Model Fine-Tuning and Further Improvements#

While MobileNetV2 provided a solid baseline performance for this emotion detection task, further fine-tuning can help improve results. Experimenting with different architectures—such as ResNet or EfficientNet—or adjusting layers and hyperparameters in MobileNetV2 could yield a better fit to the unique characteristics of the dataset. Additionally, applying transfer learning from models pretrained on large face or emotion recognition datasets might enhance the model’s ability to capture subtle facial expressions, leading to higher accuracy in emotion detection.

Conclusion#

In this notebook, we explored the use of Datumaro for data management, transforming the emotion-detection-fer dataset into a PyTorch-compatible format. This process enabled us to easily handle image-based datasets, including various pre-processing steps and dataset partitioning for training and validation.

Leveraging MobileNetV2, a lightweight yet effective model architecture, we demonstrated its application for facial emotion recognition. MobileNetV2, with its efficient design and lower computational requirements, performed well on the dataset, making it a practical choice for projects that prioritize speed and model efficiency.

Through the completed training and validation pipeline, we showcased how MobileNetV2 can be fine-tuned for specific emotion detection tasks.
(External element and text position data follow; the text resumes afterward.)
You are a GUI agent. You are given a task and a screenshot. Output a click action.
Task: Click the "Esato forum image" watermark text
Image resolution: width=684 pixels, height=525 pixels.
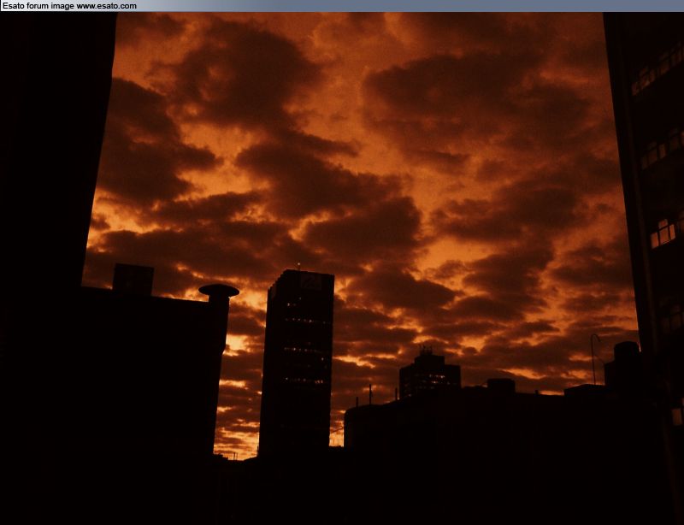(x=38, y=6)
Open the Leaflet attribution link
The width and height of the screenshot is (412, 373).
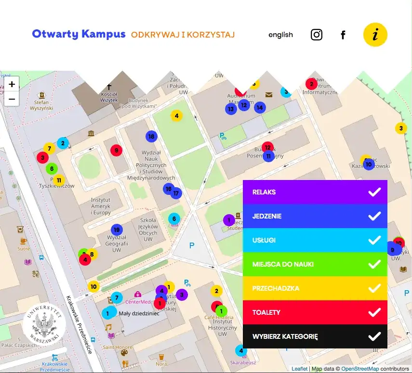pyautogui.click(x=299, y=369)
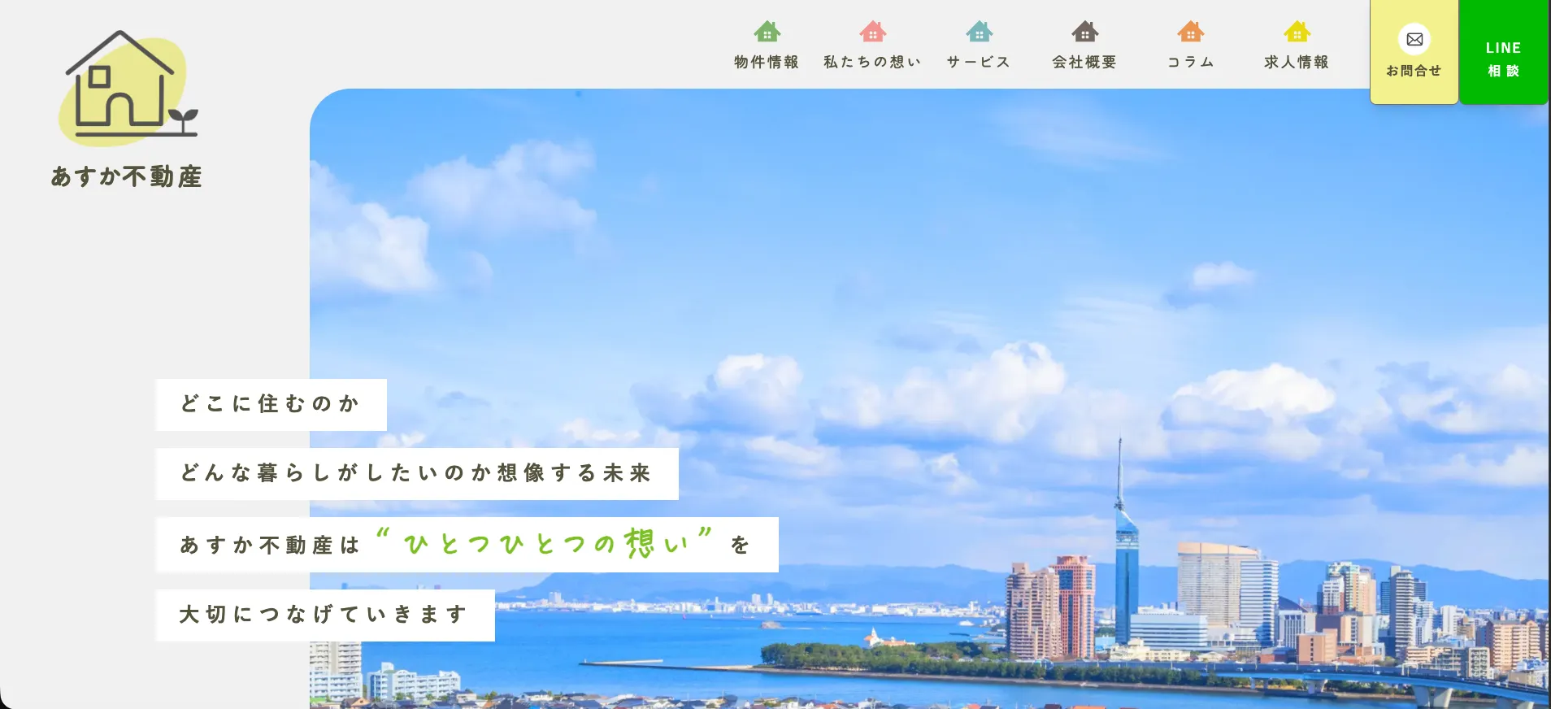Image resolution: width=1551 pixels, height=709 pixels.
Task: Click the pink house icon above 私たちの想い
Action: click(x=872, y=32)
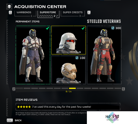The height and width of the screenshot is (124, 138).
Task: Click green checkmark on blue armor card
Action: click(x=48, y=28)
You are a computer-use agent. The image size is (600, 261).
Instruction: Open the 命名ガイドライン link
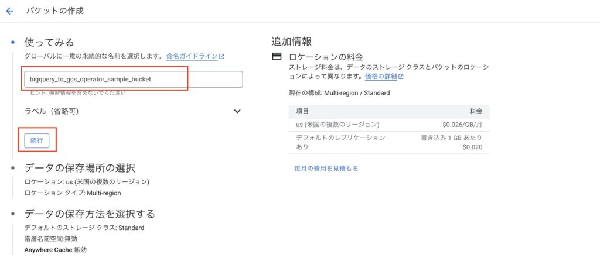(x=192, y=57)
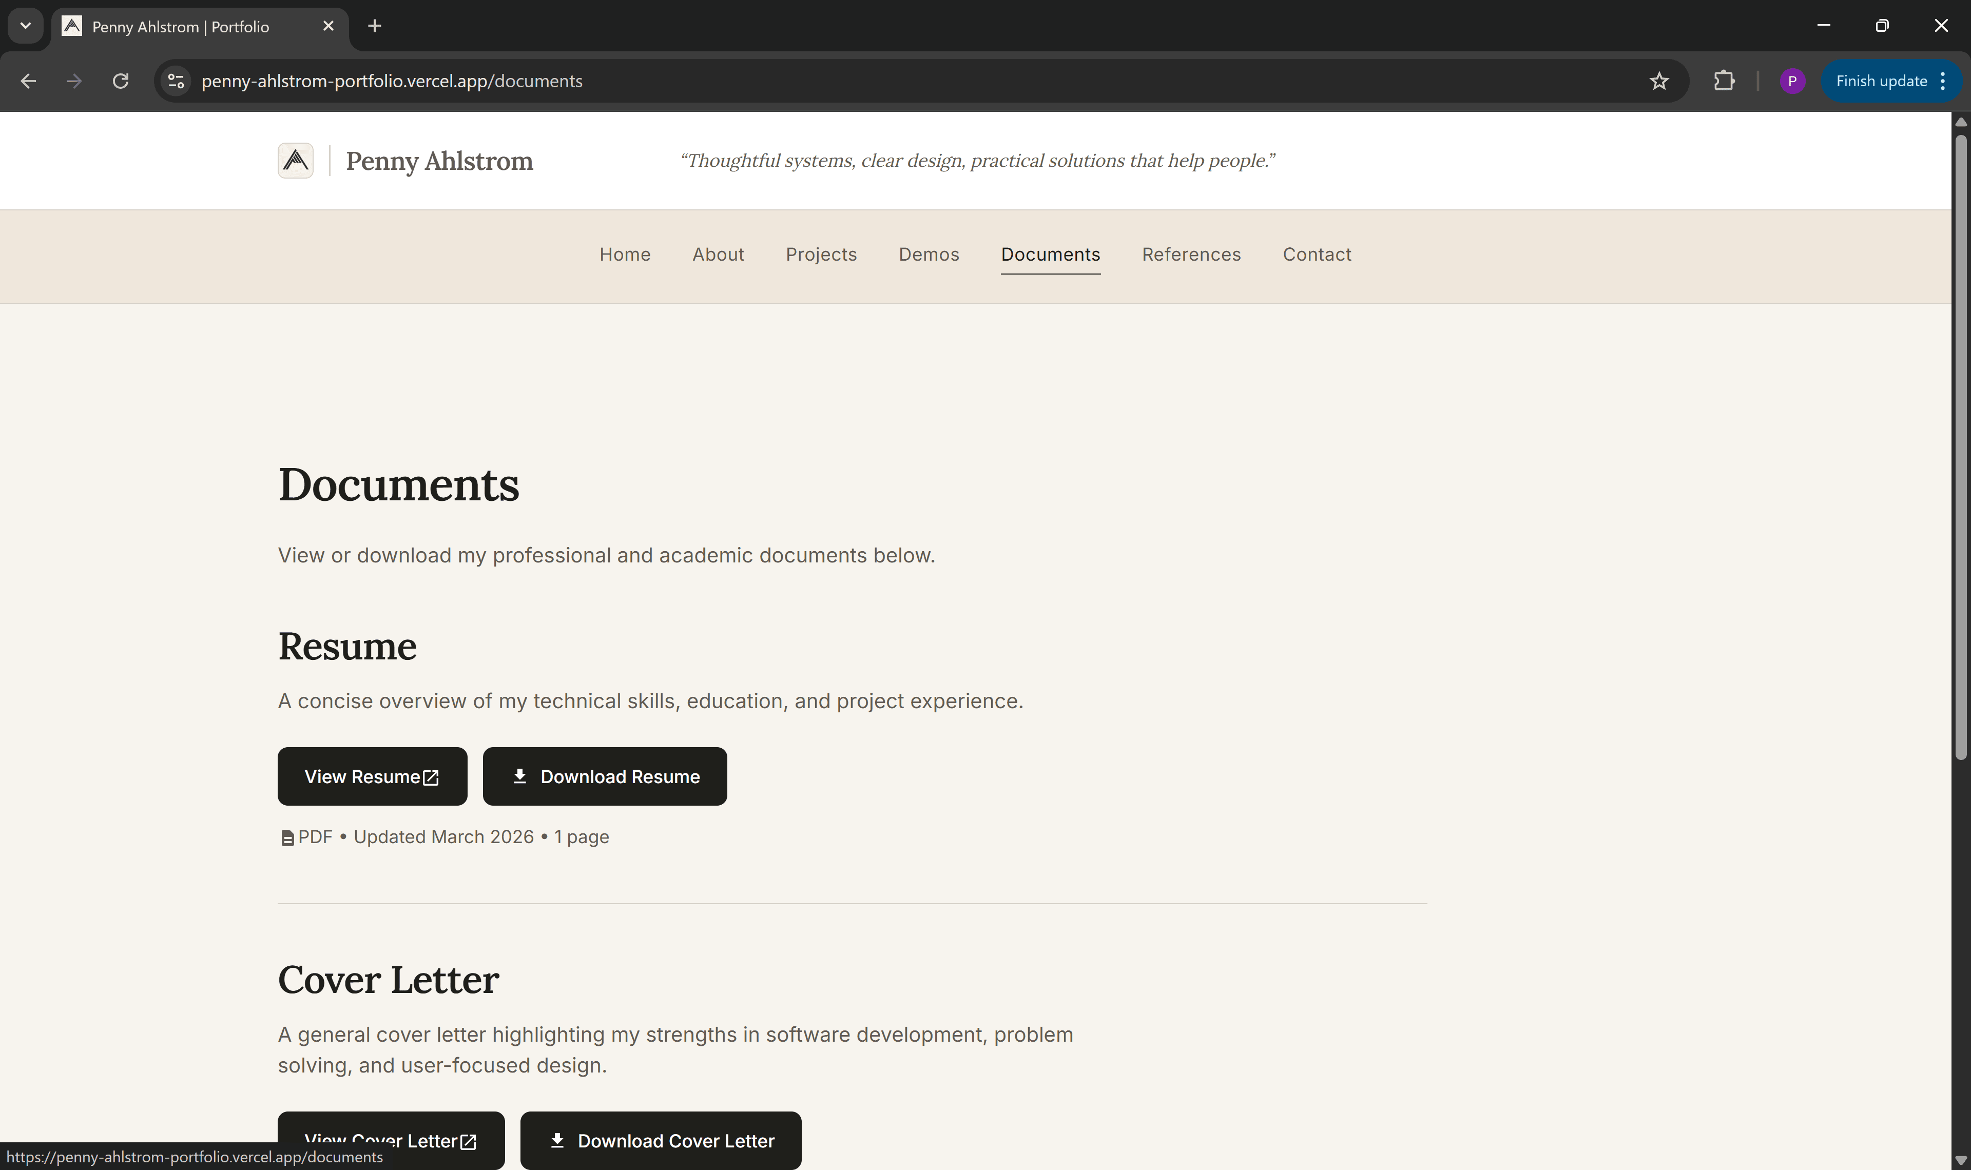Click the purple profile avatar
Viewport: 1971px width, 1170px height.
tap(1793, 80)
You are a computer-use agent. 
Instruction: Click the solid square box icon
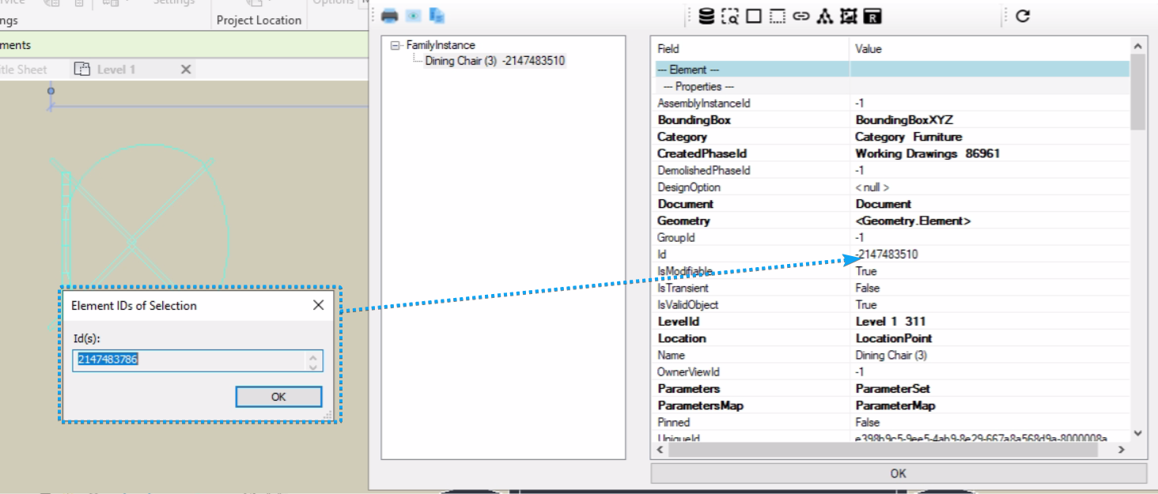coord(753,16)
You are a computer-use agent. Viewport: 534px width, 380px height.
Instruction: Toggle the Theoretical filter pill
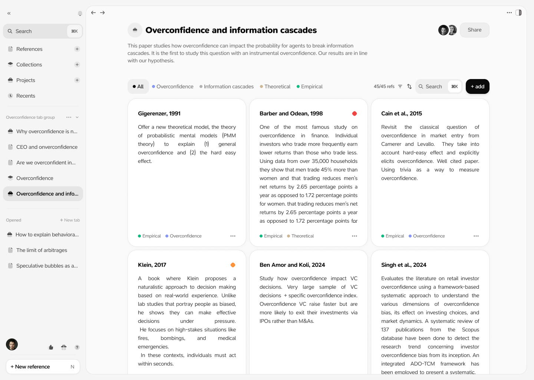pyautogui.click(x=275, y=86)
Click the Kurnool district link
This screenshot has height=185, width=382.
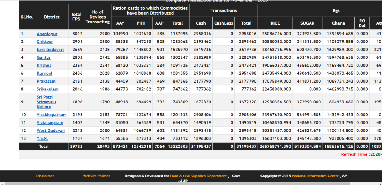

Datumaro’s robust data management features allowed us to streamline the dataset preparation, ensuring efficient handling and compatibility with PyTorch.

Future improvements could involve experimenting with data augmentation, testing more complex model architectures, or further tuning hyperparameters to optimize accuracy. We hope this notebook serves as a comprehensive guide for leveraging Datumaro and MobileNetV2 in similar emotion detection or classification tasks.